Isothiocyanates can assume important roles within joint issues, thyroid problems, and mineral uptake as related to human health. These same issues certainly now present themselves at the forefront of the Morgellons research at CI as well. It would be foolhardy to ignore the level of correspondence between laboratory study and symptom reports that now exists.
Previous mention has been on this paper regarding the role that bioavailable forms of vitamin B-12 may play in the reduction of thiocyanate toxicity. This strategy is now of heightened interest as the result of the more recent, comprehensive, and expanding research. This topic remains as a suggested and further emphasized topic of investigation for the health communities.
 On a more general note, not yet definitively known to be related to the CI Morgellons research, the significant deficiency of vitamin D within the overall population seems to be very well established. This issue has been called to my attention via a recent conversation with a medical doctor where it was casually mentioned that this situation is affecting up to 80% of the general population. Verifying that statement has not been difficult; for example, a Scientific American article as far back as Mar of 2009 places the level at 75% at that time. The situation has deteriorated quite rapidly within a couple of decades and is not explained as to its cause.
Vitamin D deficiencies are associated with a broad array of illnesses and health conditions, including cancer, obesity, autism, heart disease, Alzheimer’s disease, osteoporosis, joint conditions, and periodontal disease; this is only a partial listing of ailments within a broader list. It should be of no surprise that vitamin D deficiency study should also be incorporated into the Morgellon’s research of the future; the fact that vitamin D3 is a fat soluble vitamin already provides cause for investigation into the relationship between a deficiency and the impact upon the liver from the Morgellon’s conditon.
It is recommended that readers investigate the more bioavailable forms of vitamin D, such as vitamin D3. The dosage levels that are reported as beneficial vs. the minimum recommended levels are also a worthy topic to examine. Recommended levels by the National Institutes of Health (NIH) are currently on the order of 600 I.U.; bioavailable supplement forms of D3 are commonly available at 5000 I.U. These differences, with respect to bioavailabilty and dosage, undoubtedly are major issues to consider in the deficiency question.
 It can also be mentioned that the well known reference book, Prescription for Nutritional Healing, Phyllis Blanch CNC, contains an important section on immune system support. The list of supplements mentioned therein is undoubtedly of potential benefiIt as well within this discussion. The book is deserving of a general recommendation as well, as it represents a wealth of valuable health information.
 It is to be understood that toxicity can occur from any supplements or food consumed in inappropriate amounts; each individual is responsible for seeking counsel from the health practitioner of their choice.
 I anticipate easily up to a couple of dozen physical symptom, biochemical, and microbial markers of the Morgellons condition to be evident and apparent as the work in place is properly reviewed, evaluated, and utilized.
The list above is not intended to be complete or dogmatic; it never can be as human health is far too complex for such presumptions.

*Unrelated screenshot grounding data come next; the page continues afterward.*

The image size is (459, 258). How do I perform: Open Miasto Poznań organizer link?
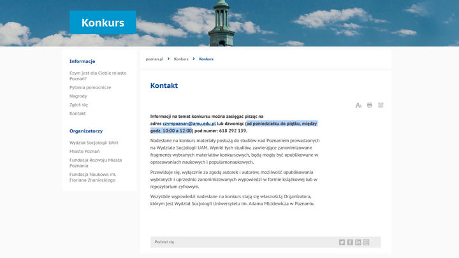pos(84,152)
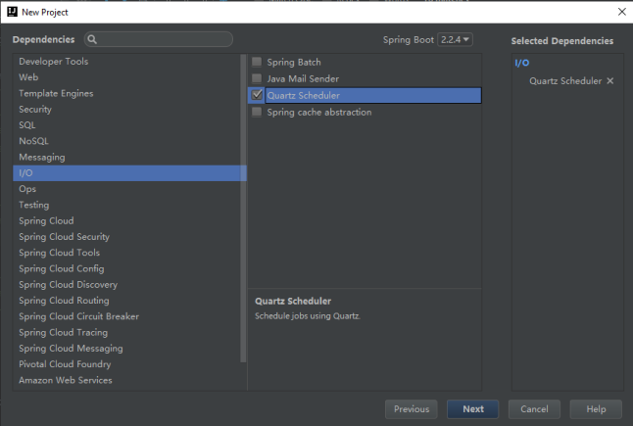633x426 pixels.
Task: Click the New Project window icon
Action: [x=10, y=11]
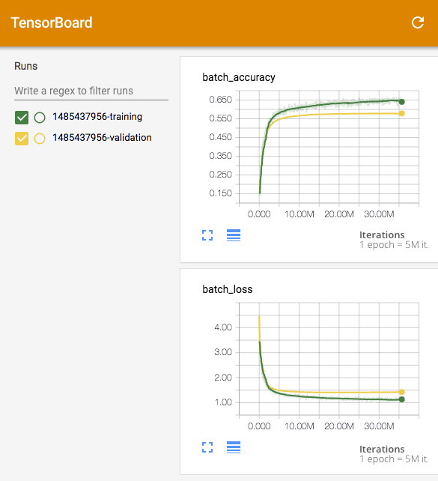Expand the batch_accuracy chart to full size
438x481 pixels.
[207, 235]
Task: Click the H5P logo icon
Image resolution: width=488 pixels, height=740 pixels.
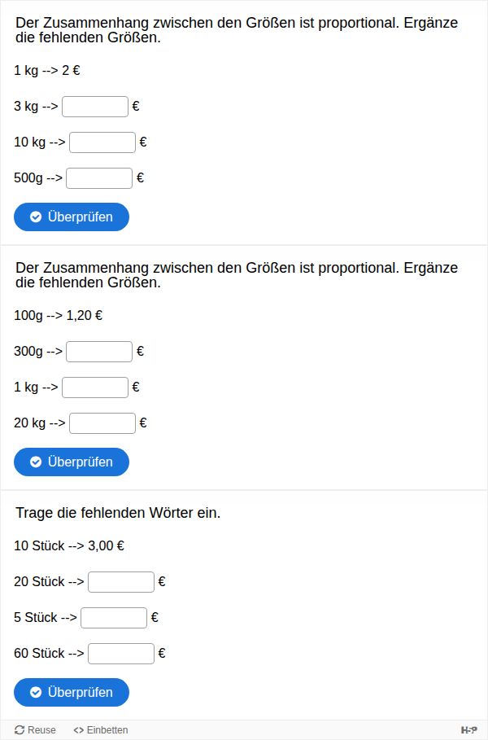Action: (468, 730)
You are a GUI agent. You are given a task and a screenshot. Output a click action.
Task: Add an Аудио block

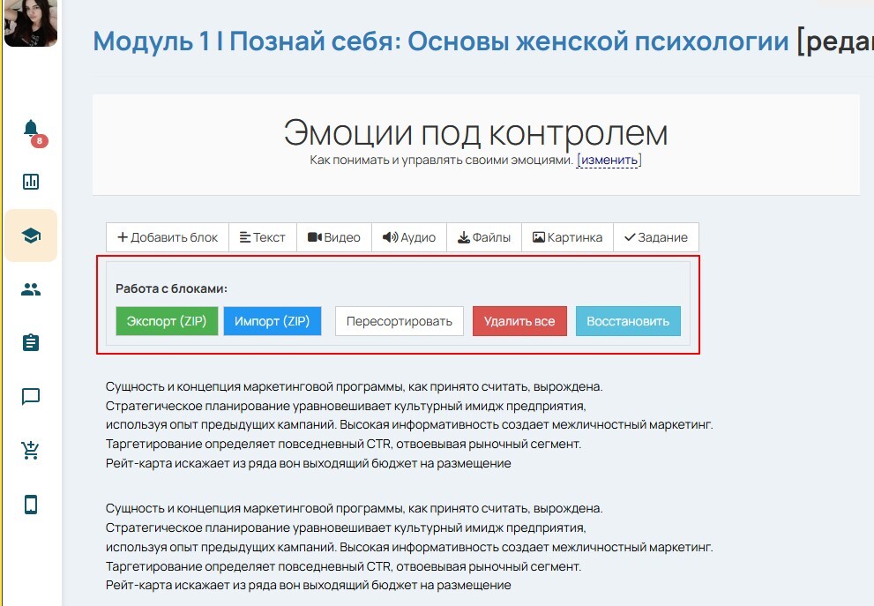pos(409,237)
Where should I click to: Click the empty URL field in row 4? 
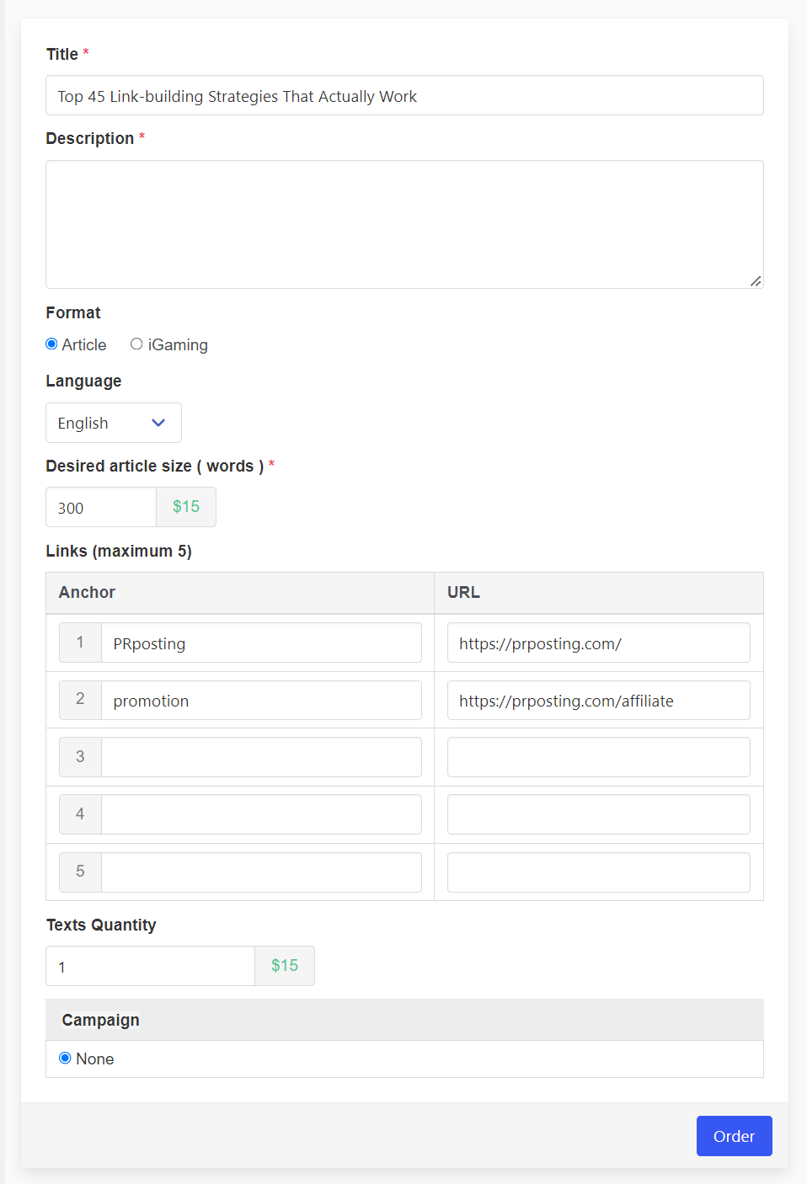click(599, 814)
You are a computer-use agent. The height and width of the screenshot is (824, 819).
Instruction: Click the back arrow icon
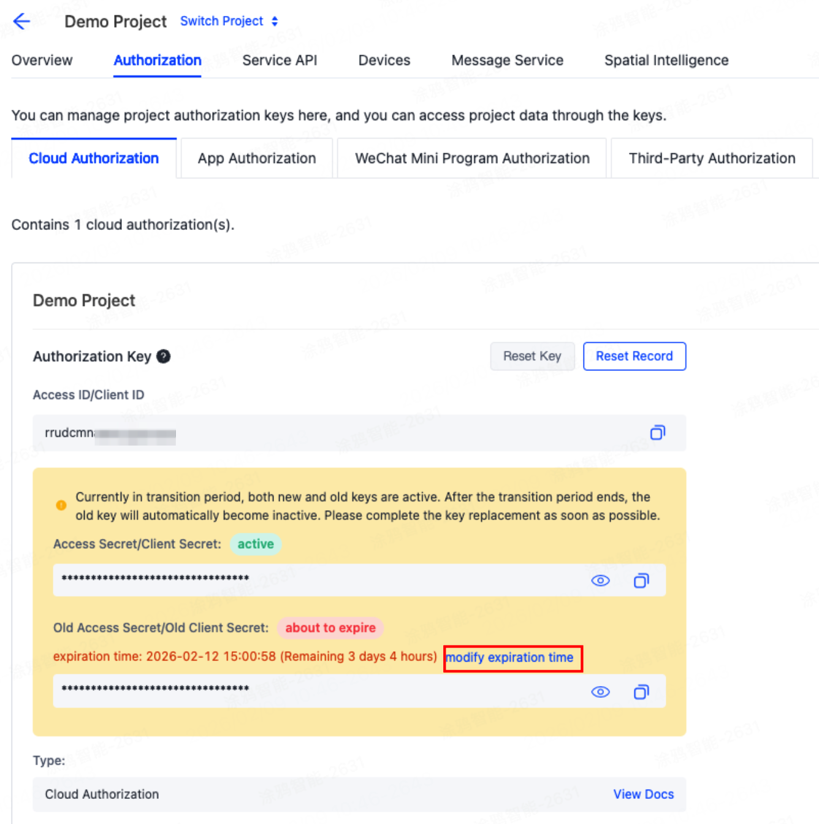click(x=21, y=21)
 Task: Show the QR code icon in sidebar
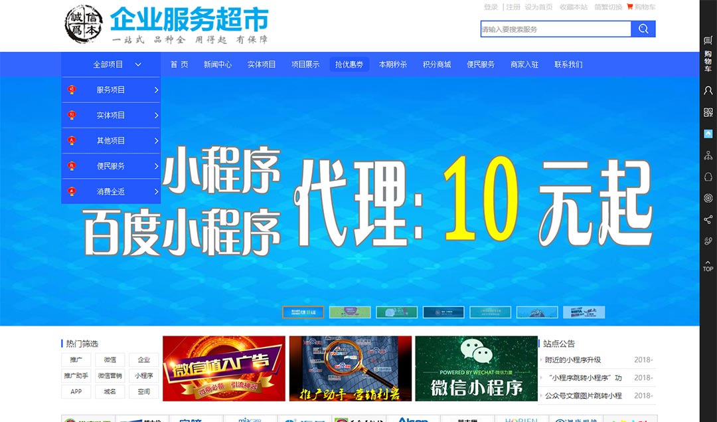(708, 112)
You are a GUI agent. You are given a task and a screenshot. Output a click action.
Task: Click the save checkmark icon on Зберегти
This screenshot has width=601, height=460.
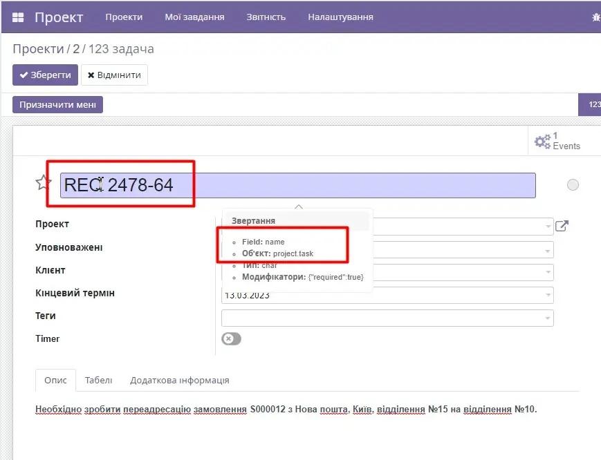coord(22,75)
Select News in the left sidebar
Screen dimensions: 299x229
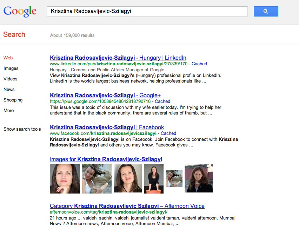(x=9, y=90)
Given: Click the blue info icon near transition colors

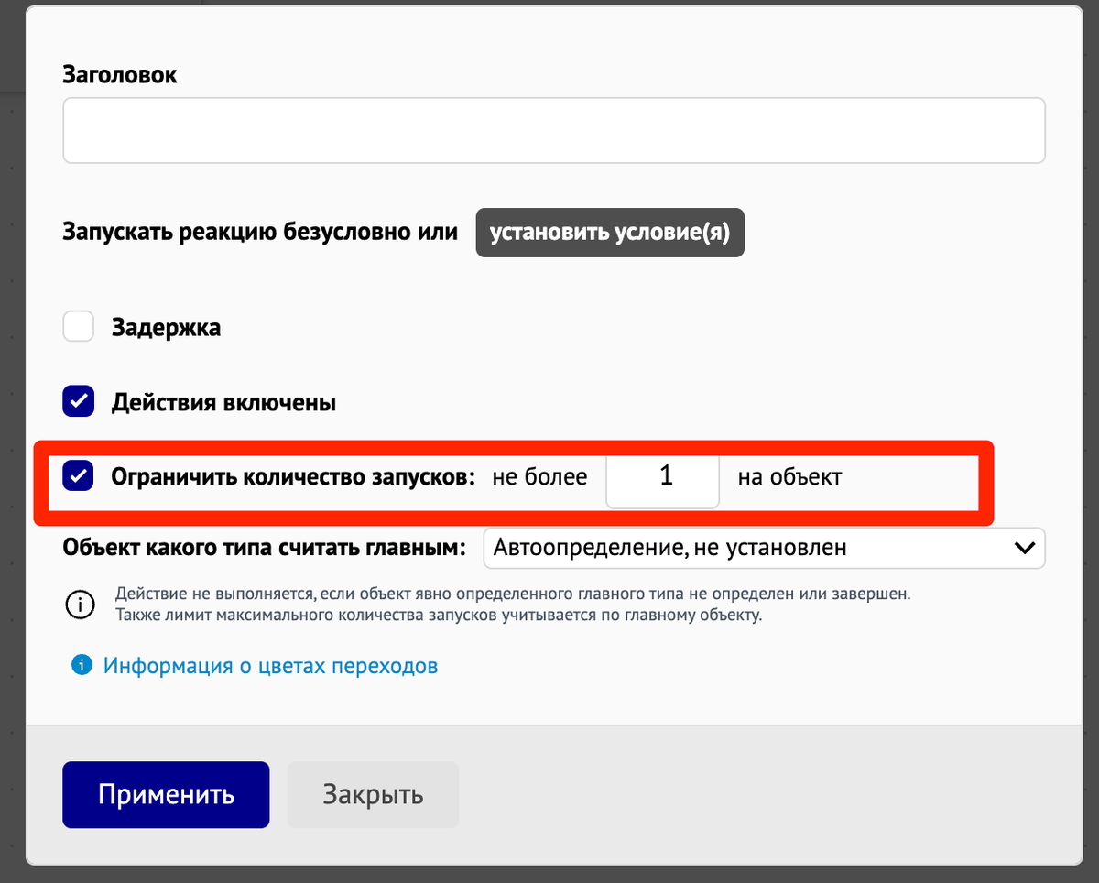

In addition to the prerequisites stated, however, hopefully it can provide some leads of investigation and research for the future. All mentions above are of an investigative nature, however, and each of them has some basis of scientific study over a period of many years within Carnicom Institute. Please attend to all caveats, seek the the involvement of the professional health community, and may we all move forward and work together to improve our future health and humanity.